Elle tournera près de 80 films, souvent plantée devant ses fourneaux ou installée dans une loge de concierge. Si son livre de mémoires n’en parle guère, c’est sans doute que les noms d’Antoine, de Dullin, de Pitoëff sonnent mieux que ceux de la plupart des réalisateurs qui l’ont dirigée mais on aurait apprécié qu’elle croque avec sa franchise coutumière Pabst ou Siodmak, Ophuls ou Carné. Dans « Tout ça ne vaut pas l’amour » (1931) du jeune Jacques Tourneur, elle est la mère de Jean Gabin et s’enflamme pour Marcel Lévesque : lorsqu’elle lui fait sa déclaration, il s’enfuit à toutes jambes ! La même année, « Le rosier de Madame Husson » (1931) lui donne un rejeton bien benêt interprété par Fernandel.
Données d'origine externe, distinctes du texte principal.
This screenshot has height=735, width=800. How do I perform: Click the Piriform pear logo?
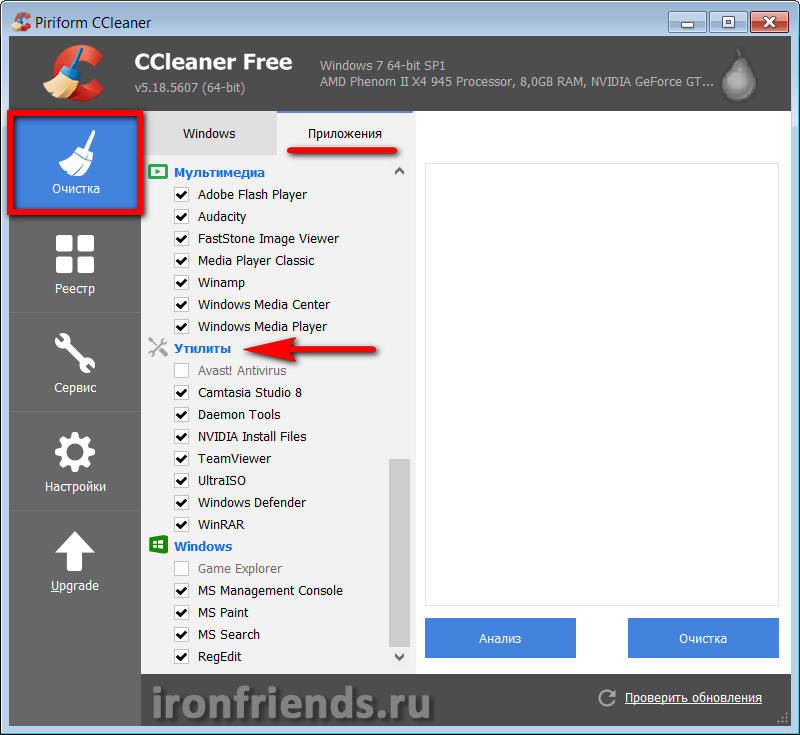pos(739,75)
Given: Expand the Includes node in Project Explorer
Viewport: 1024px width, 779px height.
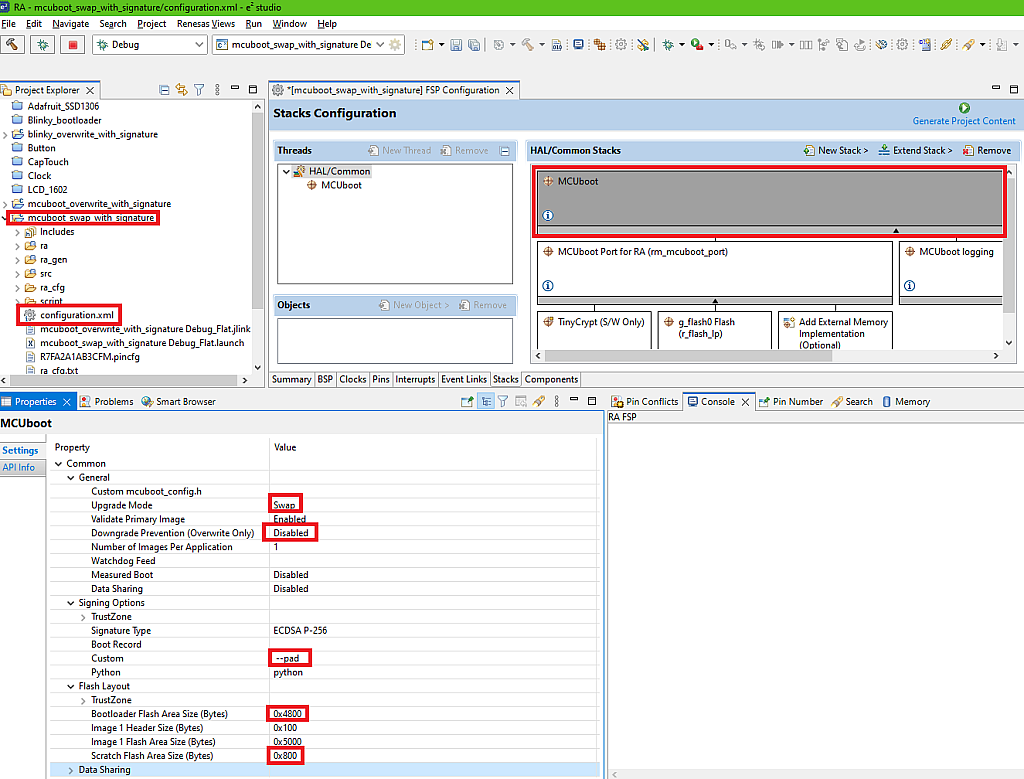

Dans « Les gaietés de l’escadron » (1932), Madame Bijou, solide cantinière, tient la dragée haute au Capitaine Turluret (Raimu !), son amour de jeunesse. « Don Quichotte » (1932) en fait la truculente compagne de Sancho Pança. Très vite, elle sera populaire comme le montrent les affiches de films où son nom paraît souvent en gros caractères, et même parfois au-dessus du titre comme pour « Les surprises de la radio » (1939) où elle entraîne sa petite famille à la découverte de la capitale.
Affectueuse matrone, elle soutient Madeleine Renaud dans « La maternelle » (1932) de Benoît-Lévy qui réclame de nouveau ses bons offices pour « La mort du cygne » (1937). « Le paquebot Tenacity » (1934) de Duvivier la présente en aimable tenancière d’un hôtel du Havre. Dans l’excellent « Pièges » (1939), cuisinière émérite nommée Sidonie Le Guellec, elle remporte, au grand désarroi de Milly Mathis, le titre de cordon bleu pour sa bécasse farcie et, en prime, le droit de valser avec Maurice Chevalier. Nounou fidèle, elle s’occupe du petit garçon de Mistinguett dans « Rigolboche » (1936) comme elle prendra soin, habilleuse attentionnée, de Micheline Presle alias « Félicie Nanteuil » (1942). Sa fibre maternelle vibre tout autant pour ce grand filou de Jules Berry dans l’amusant « Arsène Lupin détective » (1937). Toutefois, le mariage avec Charles Granval ne lui réussit guère : alors que dans « Blanchette » (1936), leur fille sombre dans la prostitution, « Le chemin de Rio » (1936) la montre en bourgeoise égoïste profitant des deniers de son époux, chef d’un réseau de traite des blanches…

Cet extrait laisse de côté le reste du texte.